India won the toss, and Ganguly, elected to field, hoping to take advantage of a pitch left damp by dew and rain. On a lively Wanderers Stadium pitch, the Australian openers took advantage of very wayward Indian opening bowlers to get off to a flying start. Adam Gilchrist (57 from 48 balls, 8 fours, 1 six) and Matthew Hayden (37 from 54 balls, 5 fours) shared an opening partnership of 105 runs in 14 overs, forcing Ganguly to bring on the spinners unusually early. The change of pace brought wickets with Adam Gilchrist, who had been swinging at everything, holing out off a sweep shot from the bowling of Harbhajan Singh. Matthew Hayden, looking somewhat better than he had throughout the tournament, soon followed for 37, leaving Australia at 2/125 Captain Ricky Ponting (140 from 121 balls, 4 fours, 8 sixes) and Damien Martyn (88 from 84 balls, 7 fours, 1 six), playing with a broken thumb, completing a partnership of 234 runs in 30.1 overs, an Australian record for one-day cricket. Ponting and Martyn started efficiently, putting away bad balls but mostly keeping the scoring going with good running, then letting loose in the last ten overs, taking 109 from them. Ponting in particular dispatched the bowling over the fence with fearsome regularity in scoring 8 sixes, the most from one batsman in any World Cup match at the time. The final Australian total of 359 (2 wickets, 50 overs), at a run rate of 7.18 runs an over, was their then highest ever in ODI history.

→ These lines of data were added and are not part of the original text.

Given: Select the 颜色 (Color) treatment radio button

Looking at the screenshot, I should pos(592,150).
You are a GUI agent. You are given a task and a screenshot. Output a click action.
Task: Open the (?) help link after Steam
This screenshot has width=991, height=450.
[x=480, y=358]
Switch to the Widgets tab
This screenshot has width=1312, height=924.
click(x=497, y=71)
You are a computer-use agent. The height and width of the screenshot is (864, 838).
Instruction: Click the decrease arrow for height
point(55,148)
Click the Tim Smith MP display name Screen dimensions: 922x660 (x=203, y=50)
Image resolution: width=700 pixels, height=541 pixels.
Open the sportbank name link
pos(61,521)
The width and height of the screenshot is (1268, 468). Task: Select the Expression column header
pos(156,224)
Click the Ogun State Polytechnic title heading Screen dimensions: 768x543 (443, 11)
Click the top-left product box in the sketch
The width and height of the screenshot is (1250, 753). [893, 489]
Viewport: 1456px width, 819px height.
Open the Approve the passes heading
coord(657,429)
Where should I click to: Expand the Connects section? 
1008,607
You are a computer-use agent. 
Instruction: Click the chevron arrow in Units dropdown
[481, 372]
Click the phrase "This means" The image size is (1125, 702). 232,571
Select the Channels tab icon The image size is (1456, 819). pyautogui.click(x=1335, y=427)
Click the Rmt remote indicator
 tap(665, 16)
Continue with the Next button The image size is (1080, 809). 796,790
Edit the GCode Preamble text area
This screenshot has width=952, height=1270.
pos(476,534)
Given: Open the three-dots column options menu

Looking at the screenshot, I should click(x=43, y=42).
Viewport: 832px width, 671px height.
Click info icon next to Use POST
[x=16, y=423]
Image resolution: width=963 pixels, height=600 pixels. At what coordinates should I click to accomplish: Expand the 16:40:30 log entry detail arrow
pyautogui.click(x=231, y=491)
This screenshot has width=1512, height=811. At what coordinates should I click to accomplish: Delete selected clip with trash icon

India's run chase was made even more difficult after their best batsman, Sachin Tendulkar, was out in the first over after skying a pull shot, Glenn McGrath completing the caught and bowled. Nevertheless, Virender Sehwag's (82 from 81 balls, 10 fours, 3 sixes) run-a-ball half century gave India respectability as they maintained a high scoring rate. Their only realistic hope—a washout—looked a possibility as the game was interrupted by rain with India at 3/103 after 17 overs. However, this rain passed by, and India's hopes were dashed when Sehwag was run out by Darren Lehmann, and again when Rahul Dravid (47 from 57 balls, 2 fours) was bowled by Andy Bichel, ending their partnership of 88 runs in 13.2 overs. India's batsmen continued to throw wickets away in the chase as the run rate crept up past 7 an over, and they were finally bowled out for 234 (all out, 39.2 overs) at a run rate of 5.97 runs an over giving Australia an emphatic victory by a record margin (in World Cup finals thus far) of 125 runs, underlining their dominance of the tournament. Ponting was named "Man of the Match", and Sachin Tendulkar was named "Player of the Series."

== Statistics ==

=== Leading run scorers ===

| Player | Team | Runs |
|---|---|---|
| Sachin Tendulkar | India | 673 |
| Sourav Ganguly | India | 465 |
| Ricky Ponting | Australia | 415 |
| Adam Gilchrist | Australia | 408 |
| Herschelle Gibbs | South Africa | 384 |

- Source:

=== Leading wicket takers ===

| Player | Team | Wickets |
|---|---|---|
| Chaminda Vaas | Sri Lanka | 23 |
| Brett Lee | Australia | 22 |
| Glenn McGrath | Australia | 21 |
| Zaheer Khan | India | 18 |
| Shane Bond | New Zealand | 17 |
| Muttiah Muralitharan | Sri Lanka | 17 |

- Source:

==Controversies==
===Security issues in Zimbabwe and Kenya===
The security and political situation in Zimbabwe, and the appropriateness of playing there given the misdeeds of the regime of Robert Mugabe was a point of concern before the tournament. Two Zimbabwean players, Andy Flower and Henry Olonga wore black armbands in their opening game protesting against the undemocratic rule in Zimbabwe. Both men subsequently retired from Zimbabwean cricket, and began playing overseas. England faced a great deal of domestic pressure to boycott their match in Zimbabwe on political grounds and did not play, citing fears for the players' safety. The boycott proved costly, as Zimbabwe advanced to the Super Sixes, just 2 points ahead of England, their total including the 4 points achieved from the walkover. Similarly, New Zealand decided against playing in Kenya because of security fears which would ultimately cost them a semi-final spot.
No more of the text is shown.